* [READING TEXT]:
▬▬▬

Common error in Group By
Prerequisite: SQL | GROUP BY
Column ‘col’ is invalid in the select list because it is not contained in either an aggregate function or the GROUP BY clause.
Input: select empId, empName, empAmount from emp group by empId, empName Output: Error
empAmount is not in group by list and is neither an aggregate function, the query will give above error. For empId and empName there are multiple empAmount, Database engine could not choose one empAmount.
Input: select empId, sum(empAmount) as debit from emp group by empId Output: empId | debit 1 | 300 2 | 400
From the above examples it is clear that we can have only those columns which are there in the group by or arguments of an aggregate function in the select clause. but that’s not completely true.
“The 1999 and 2003 versions of the SQL standard require that the columns appearing in the SELECT list are functionally dependent upon the groups defined by the GROUP BY clause. In other words, if we know that a column contains only one value for any given combination of values in the columns appearing in the GROUP BY clause, we may reference the column in the SELECT list even if it does not appear in an aggregate expression”–By Roland Bouman
In layman terms:
If columns in group by has a column which is either the primary key or unique key then the combination will only have one value for other columns.

▬▬▬

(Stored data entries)
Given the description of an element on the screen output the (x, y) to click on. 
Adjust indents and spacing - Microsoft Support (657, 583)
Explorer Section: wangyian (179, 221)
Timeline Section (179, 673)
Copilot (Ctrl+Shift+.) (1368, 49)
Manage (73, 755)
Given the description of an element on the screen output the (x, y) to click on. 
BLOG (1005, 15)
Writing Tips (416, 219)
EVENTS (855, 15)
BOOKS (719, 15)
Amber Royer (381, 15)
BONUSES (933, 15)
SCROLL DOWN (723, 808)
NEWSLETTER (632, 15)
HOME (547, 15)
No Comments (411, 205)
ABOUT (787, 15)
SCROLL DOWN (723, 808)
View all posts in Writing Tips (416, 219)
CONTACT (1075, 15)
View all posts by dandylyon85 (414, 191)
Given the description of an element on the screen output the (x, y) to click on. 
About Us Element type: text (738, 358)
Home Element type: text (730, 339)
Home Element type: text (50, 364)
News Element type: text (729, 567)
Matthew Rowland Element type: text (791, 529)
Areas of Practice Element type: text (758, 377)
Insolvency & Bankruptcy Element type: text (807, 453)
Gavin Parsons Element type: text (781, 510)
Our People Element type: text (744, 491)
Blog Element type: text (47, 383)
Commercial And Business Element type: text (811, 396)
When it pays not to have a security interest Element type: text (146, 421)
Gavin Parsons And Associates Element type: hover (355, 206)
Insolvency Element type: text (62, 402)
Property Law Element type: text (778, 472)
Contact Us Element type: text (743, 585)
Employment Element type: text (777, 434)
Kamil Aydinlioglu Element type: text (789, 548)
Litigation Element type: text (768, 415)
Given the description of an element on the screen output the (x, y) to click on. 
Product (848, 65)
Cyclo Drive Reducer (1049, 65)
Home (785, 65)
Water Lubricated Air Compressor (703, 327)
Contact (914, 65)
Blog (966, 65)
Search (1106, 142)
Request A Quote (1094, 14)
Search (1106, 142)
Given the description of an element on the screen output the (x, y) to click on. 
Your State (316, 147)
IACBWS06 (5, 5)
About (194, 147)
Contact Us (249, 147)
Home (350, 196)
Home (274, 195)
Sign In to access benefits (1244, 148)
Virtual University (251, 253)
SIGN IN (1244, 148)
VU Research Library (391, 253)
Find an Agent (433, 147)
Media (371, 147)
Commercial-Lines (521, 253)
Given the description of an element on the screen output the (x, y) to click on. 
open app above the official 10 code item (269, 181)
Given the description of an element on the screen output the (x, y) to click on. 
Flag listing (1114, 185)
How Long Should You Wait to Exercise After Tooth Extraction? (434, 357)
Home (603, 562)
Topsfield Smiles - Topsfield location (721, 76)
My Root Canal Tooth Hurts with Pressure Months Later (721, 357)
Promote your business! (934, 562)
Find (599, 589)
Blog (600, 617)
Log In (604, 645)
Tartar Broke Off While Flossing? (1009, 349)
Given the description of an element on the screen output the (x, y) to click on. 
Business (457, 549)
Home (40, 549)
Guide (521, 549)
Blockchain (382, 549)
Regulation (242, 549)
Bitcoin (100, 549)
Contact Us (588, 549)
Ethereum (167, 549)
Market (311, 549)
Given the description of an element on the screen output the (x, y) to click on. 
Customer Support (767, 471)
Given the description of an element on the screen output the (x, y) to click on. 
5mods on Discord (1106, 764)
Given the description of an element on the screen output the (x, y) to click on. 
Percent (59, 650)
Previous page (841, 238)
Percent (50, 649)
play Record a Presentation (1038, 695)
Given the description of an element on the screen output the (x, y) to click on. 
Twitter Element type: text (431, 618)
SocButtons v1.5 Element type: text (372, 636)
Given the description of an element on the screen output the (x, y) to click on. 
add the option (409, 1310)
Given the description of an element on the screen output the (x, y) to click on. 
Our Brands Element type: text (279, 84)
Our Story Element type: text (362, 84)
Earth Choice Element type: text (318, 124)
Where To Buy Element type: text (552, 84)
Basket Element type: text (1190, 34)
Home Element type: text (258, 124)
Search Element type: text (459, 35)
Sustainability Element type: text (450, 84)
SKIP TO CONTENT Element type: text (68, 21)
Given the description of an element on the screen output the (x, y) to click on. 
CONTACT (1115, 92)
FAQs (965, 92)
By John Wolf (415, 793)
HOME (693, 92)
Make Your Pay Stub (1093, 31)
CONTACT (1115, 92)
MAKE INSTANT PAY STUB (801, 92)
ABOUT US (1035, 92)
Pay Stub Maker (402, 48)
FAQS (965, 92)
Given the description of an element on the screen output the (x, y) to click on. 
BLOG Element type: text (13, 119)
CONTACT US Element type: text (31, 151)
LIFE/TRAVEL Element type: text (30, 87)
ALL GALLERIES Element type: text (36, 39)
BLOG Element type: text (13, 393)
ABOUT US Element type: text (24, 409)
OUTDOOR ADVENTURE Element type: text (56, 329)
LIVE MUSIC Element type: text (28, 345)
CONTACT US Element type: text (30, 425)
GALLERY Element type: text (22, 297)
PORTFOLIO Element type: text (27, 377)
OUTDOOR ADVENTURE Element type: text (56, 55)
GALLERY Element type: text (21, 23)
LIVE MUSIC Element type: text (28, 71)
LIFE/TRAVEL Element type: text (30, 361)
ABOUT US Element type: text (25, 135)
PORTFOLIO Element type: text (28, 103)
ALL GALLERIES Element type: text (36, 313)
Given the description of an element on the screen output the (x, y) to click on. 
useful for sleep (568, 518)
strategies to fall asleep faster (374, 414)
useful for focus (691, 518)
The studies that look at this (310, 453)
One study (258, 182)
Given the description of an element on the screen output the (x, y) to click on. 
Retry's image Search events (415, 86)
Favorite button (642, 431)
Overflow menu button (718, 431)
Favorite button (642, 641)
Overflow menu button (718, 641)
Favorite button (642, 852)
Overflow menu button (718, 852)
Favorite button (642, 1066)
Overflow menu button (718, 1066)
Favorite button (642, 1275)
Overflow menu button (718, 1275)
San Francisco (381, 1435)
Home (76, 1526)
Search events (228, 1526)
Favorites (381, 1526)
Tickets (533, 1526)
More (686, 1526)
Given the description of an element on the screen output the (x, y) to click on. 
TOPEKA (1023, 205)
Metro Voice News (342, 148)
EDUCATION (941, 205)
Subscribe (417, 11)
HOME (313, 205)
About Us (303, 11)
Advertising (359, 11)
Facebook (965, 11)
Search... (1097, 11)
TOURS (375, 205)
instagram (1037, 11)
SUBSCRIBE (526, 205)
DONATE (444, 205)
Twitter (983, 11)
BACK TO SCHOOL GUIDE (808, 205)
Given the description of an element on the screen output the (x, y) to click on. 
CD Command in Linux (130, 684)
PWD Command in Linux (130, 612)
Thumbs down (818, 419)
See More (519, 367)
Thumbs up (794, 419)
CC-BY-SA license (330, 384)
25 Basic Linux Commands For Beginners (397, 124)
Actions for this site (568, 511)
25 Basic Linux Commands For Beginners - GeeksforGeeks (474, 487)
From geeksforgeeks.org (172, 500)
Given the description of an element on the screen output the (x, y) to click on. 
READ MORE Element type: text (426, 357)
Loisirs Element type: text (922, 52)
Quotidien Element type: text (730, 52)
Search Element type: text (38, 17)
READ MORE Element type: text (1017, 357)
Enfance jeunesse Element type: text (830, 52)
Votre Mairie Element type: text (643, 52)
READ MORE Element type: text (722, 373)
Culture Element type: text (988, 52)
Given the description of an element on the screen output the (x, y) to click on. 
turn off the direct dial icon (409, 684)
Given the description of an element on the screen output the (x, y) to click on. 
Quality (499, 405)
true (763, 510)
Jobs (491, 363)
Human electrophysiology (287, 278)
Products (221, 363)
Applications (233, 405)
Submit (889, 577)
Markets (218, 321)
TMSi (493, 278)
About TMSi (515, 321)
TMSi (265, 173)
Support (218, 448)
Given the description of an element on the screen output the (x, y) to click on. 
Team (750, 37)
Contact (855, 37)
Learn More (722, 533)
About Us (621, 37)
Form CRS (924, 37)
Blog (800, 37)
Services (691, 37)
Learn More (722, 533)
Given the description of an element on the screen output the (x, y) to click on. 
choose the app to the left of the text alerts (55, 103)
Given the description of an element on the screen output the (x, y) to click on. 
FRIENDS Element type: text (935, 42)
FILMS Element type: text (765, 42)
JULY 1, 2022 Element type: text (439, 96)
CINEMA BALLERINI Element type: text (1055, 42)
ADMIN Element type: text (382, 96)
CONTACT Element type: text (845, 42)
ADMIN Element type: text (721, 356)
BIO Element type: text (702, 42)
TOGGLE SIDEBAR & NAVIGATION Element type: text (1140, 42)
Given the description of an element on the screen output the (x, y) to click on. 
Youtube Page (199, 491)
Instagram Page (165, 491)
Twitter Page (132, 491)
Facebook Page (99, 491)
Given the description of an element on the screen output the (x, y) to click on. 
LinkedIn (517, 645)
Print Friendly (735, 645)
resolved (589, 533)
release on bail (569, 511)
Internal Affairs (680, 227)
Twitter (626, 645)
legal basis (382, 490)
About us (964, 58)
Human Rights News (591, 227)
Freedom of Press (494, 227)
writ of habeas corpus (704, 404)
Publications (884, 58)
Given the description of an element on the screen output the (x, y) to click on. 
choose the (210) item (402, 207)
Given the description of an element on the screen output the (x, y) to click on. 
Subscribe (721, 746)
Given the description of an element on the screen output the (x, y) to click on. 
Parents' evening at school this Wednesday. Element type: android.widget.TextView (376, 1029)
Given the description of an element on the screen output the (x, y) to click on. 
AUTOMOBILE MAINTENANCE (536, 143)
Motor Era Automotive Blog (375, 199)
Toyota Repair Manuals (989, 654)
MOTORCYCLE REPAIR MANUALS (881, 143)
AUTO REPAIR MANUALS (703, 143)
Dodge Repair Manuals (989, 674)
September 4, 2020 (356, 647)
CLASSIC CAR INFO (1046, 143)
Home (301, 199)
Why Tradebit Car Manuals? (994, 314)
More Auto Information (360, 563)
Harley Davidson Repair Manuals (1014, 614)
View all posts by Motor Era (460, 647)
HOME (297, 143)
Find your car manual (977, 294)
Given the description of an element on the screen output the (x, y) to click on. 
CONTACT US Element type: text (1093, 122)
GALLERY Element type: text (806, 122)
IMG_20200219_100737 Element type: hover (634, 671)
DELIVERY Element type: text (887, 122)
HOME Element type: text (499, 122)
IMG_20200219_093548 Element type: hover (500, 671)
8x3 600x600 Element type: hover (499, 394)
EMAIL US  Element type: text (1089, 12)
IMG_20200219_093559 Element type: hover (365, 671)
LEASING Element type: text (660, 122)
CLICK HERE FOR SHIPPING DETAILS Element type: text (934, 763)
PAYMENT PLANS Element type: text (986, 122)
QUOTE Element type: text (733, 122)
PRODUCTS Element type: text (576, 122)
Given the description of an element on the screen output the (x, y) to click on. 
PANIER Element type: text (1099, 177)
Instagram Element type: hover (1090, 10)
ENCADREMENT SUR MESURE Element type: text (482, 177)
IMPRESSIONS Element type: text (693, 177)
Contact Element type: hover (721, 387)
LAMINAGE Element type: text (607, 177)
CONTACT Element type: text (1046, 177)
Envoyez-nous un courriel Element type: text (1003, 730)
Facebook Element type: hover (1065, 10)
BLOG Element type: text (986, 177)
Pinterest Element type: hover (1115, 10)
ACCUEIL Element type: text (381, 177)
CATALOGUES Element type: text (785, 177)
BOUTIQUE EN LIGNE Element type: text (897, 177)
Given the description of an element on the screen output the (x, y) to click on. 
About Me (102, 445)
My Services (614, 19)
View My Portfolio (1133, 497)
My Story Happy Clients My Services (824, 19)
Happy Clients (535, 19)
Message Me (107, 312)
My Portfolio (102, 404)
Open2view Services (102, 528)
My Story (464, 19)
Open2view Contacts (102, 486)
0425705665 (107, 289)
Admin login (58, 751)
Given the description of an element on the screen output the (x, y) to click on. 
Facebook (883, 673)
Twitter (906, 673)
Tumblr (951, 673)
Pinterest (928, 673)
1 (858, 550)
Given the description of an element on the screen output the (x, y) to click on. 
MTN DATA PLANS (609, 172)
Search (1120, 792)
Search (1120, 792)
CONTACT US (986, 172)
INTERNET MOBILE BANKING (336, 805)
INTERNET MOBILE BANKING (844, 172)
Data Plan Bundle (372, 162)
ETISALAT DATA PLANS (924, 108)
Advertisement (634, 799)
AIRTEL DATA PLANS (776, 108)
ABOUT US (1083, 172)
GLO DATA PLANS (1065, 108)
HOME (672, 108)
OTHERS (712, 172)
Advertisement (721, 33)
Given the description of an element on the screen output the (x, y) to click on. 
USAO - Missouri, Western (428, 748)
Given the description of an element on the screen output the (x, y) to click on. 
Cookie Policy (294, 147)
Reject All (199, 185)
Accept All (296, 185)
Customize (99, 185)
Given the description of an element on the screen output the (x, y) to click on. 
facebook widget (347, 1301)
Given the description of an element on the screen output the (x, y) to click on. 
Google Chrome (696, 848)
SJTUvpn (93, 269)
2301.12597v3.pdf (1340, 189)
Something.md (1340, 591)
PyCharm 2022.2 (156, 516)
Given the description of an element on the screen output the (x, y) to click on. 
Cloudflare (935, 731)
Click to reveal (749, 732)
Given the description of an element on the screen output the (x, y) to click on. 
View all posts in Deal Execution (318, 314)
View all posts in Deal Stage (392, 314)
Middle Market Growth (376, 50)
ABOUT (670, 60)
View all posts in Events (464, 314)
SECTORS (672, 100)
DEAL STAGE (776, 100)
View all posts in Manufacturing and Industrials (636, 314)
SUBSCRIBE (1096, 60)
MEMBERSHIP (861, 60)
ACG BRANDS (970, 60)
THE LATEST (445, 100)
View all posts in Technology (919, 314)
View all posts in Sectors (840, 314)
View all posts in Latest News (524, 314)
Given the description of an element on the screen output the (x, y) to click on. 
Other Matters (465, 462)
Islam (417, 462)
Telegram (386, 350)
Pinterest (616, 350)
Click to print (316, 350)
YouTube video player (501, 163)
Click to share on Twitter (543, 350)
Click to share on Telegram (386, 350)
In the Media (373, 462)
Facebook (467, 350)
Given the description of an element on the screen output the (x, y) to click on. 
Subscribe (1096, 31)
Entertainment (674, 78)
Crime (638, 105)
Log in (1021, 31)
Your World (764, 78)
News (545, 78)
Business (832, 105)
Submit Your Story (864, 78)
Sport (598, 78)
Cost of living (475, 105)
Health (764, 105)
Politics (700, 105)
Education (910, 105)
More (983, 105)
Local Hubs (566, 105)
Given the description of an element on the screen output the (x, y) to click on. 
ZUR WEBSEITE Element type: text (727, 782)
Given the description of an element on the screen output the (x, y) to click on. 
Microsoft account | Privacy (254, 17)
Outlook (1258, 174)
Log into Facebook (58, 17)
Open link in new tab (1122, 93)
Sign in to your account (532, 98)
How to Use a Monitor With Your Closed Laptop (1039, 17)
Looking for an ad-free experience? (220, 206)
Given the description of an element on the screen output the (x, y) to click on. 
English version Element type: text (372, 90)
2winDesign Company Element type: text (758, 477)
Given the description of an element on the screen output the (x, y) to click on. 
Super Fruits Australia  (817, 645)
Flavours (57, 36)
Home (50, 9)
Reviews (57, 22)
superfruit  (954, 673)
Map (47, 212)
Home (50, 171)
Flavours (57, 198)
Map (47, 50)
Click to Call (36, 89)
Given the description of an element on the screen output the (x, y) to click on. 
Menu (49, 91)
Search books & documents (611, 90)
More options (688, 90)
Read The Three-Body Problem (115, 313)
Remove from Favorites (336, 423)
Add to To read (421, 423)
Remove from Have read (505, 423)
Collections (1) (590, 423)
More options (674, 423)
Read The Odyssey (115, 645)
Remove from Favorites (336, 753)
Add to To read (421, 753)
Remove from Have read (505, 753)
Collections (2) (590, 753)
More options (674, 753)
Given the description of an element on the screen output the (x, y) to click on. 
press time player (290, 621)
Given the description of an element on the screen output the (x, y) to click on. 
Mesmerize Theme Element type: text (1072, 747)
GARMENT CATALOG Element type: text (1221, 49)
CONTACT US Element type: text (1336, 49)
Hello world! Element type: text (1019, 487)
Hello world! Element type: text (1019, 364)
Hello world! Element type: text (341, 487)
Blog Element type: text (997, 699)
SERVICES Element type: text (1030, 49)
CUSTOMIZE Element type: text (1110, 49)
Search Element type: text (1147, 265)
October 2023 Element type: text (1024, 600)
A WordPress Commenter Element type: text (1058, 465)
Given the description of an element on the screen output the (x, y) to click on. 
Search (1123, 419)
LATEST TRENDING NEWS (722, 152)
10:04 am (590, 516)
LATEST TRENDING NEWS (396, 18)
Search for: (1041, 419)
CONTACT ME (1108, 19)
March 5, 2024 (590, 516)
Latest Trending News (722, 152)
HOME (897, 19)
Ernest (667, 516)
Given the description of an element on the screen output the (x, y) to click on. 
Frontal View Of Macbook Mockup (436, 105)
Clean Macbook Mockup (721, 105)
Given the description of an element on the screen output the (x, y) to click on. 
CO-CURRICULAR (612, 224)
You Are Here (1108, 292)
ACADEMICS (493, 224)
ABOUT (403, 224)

▬▬▬

* [ASSIGNMENT]:
Resume the text on the common GROUP BY error, starting right after its last sentence.

* [ANSWER TO THIS PROBLEM]:
But grouping by a unique column does not make sense but it will become useful when other tables are involved.
A Few Exceptions:
MySQL lets you SELECT anything in a query with group by. It will select in random order and whatever is first will return you.
Input: select empId, empName, empAmount from emp group by empId, empName
The above query will not give any error. It will pick random empAmount from the list and pair it with the empID and empName.
The correct behavior can be enabled by adding a flag (i.e., ONLY_FULL_GROUP_BY) or by using MySQL v5.7.5 or higher. In that case, the query would raise the above error.